_Obiettivo:_ Nella cronaca del festival, quali artisti hanno esibizioni definite "di buon livello"? Elencali tutti.

_Testo fornito:_
───
Il primo giugno, si inizia con calma, nel tardo pomeriggio, giusto il tempo di dare gli ultimi ritocchi ad un palco allestito davvero con maestria e di dar modo alle nubi che s’intravedono all’orizzonte di prendere una direzione opposta a questa piccola isola felice: quest’oggi saremo graziati…
L’onore di aprire le danze viene affidato al giovanissimo Lorenzo Lepore, cantautore di belle speranze e dalla penna davvero affilata, che affidandosi unicamente alla sua chitarra, già padroneggia quell’enorme palco come un navigato performer. L’atmosfera inizia a scaldarsi e si susseguono le esibizioni di buon livello di Luz Vega, Anselmo, I’m Bob, Gestione della Rabbia e Il dOnO, fino ad arrivare a quelli che per noi sono stati la vera sorpresa: i Darnout! Power trio a base di batteria, chitarra e contrabbasso elettrico che consente soluzioni ritmiche e svisate davvero particolari, calate in un contesto di energico rock blues, una via riveduta, corretta ed alternativa ai Bud Spencer Blues Explosion. Folgoranti.
Emilio Stella, invece, è una riconferma, lo abbiamo già apprezzato in versione full band, ma anche in versione solitaria voce e chitarra: grazie alla sua verve e a pezzi estremamente efficaci anche se più “svestiti”, porta a casa un’esibizione estremamente coinvolgente. A chiudere in bellezza la prima serata, gli emissari dal futuro, i Daft Punk dell’hard blues: i The Cyborgs. Come una versione malata degli ZZ Top, investono la folla con il loro boogie ad altissimo voltaggio, facendola scatenare e dimenare come non era successo in tutta la serata, in uno scambio di energie che raggiunge l’apice quando i nostri letteralmente si ‘fanno suonare’ (ved. photo gallery).
La giornata del 2 giugno inizia sotto i migliori auspici, con un sole spaccapietre e noi che arriviamo accaldati e sudaticci al Palabandinelli giusto in tempo per l’esibizione di Daniele Coccia Paifelman (Muro del Canto), che sta portando in giro il suo progetto solista, caratterizzato dalle sonorità di un rock di frontiera, con alle chitarre uno scatenato Leonardo Angelucci (sempre in bilico tra momenti heandrixiani e svisate tex mex), con in chiusura una potente versione di Annarella dei CCCP perfettamente nelle corde della voce baritonale di Paifelman. A seguire, Simone Presciutti porta sul palco le atmosfere del Folk Studio (è lì che si è formato), con un cantautorato dal sapore senza tempo, che ricorda vagamente il Venditti prima maniera, arricchito però da piacevoli atmosfere bluesy. Ma qualcosa nel cielo sta cambiando, le nubi sono sempre più minacciose…
L’esibizione del povero Daniele De Gregori viene quasi del tutto ignorata, gli sguardi sono puntati verso l’alto, finché non succede l’inevitabile: non si può più far finta di niente, sta diluviando, bisogna sospendere le attività. Si trova riparo all’interno del palazzetto, gli sguardi sono cupi e sconsolati, si sta alzando il vento, la pioggia si intensifica: non riusciranno mai a riprendere! Quand’ecco che il senso di comunità a cui si faceva cenno poc’anzi, si fa sentire in tutta la sua potenza. Fuori, tra gli stand rimasti nella tempesta, si canta, si fa capannello, ci si stringe. Attirati dalla scena, sfidiamo le intemperie e ci uniamo a loro. Tra di loro, grosso e solido come una roccia, Andrea Caovini (organizzatore e vero motore del tutto) ci dice con sguardo fermo che nulla è perduto e che appena possibile si ricomincerà. Quasi contemporaneamente, come per magia, la pioggia inizia a scemare e nel giro di qualche minuto smette del tutto. Un esercito di persone armate di mocio e rotoloni asciuga-tutto batte il palco come il ponte di una nave (in uno sfoggio di professionalità e tenacia davvero encomiabile) ed ecco che si è di nuovo pronti a ripartire.
───
_Righe elencate:_
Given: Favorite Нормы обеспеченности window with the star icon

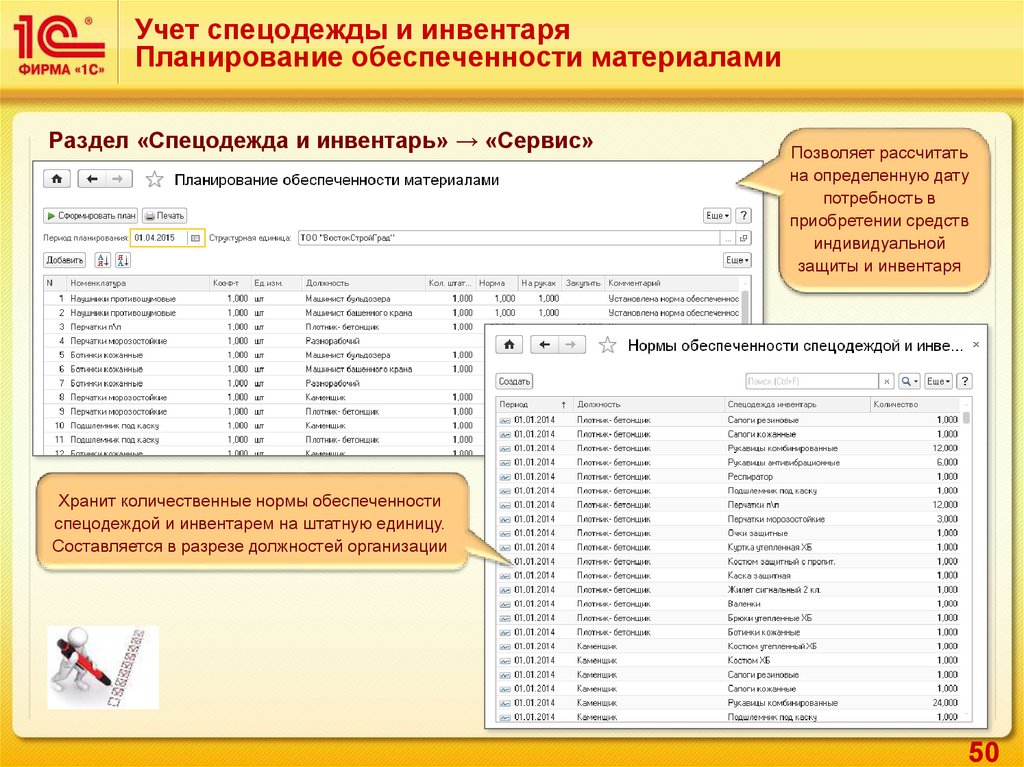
───
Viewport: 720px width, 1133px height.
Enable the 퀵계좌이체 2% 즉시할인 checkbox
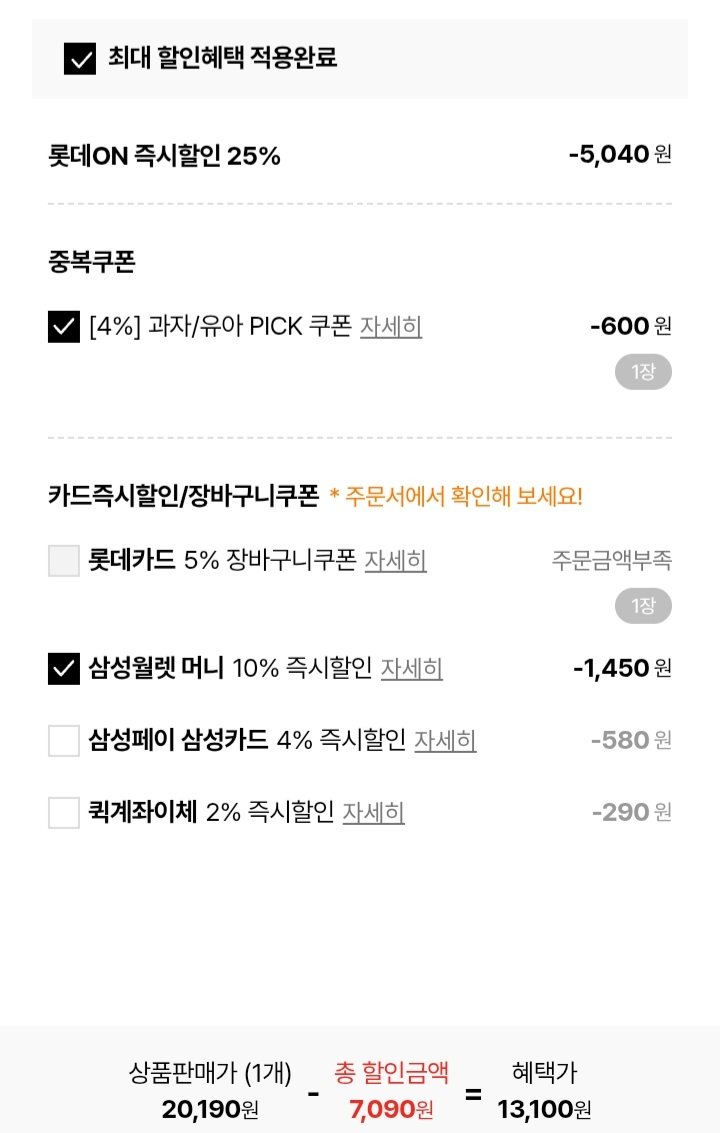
───
_Soluzione:_ Luz Vega, Anselmo, I'm Bob, Gestione della Rabbia, Il dOnO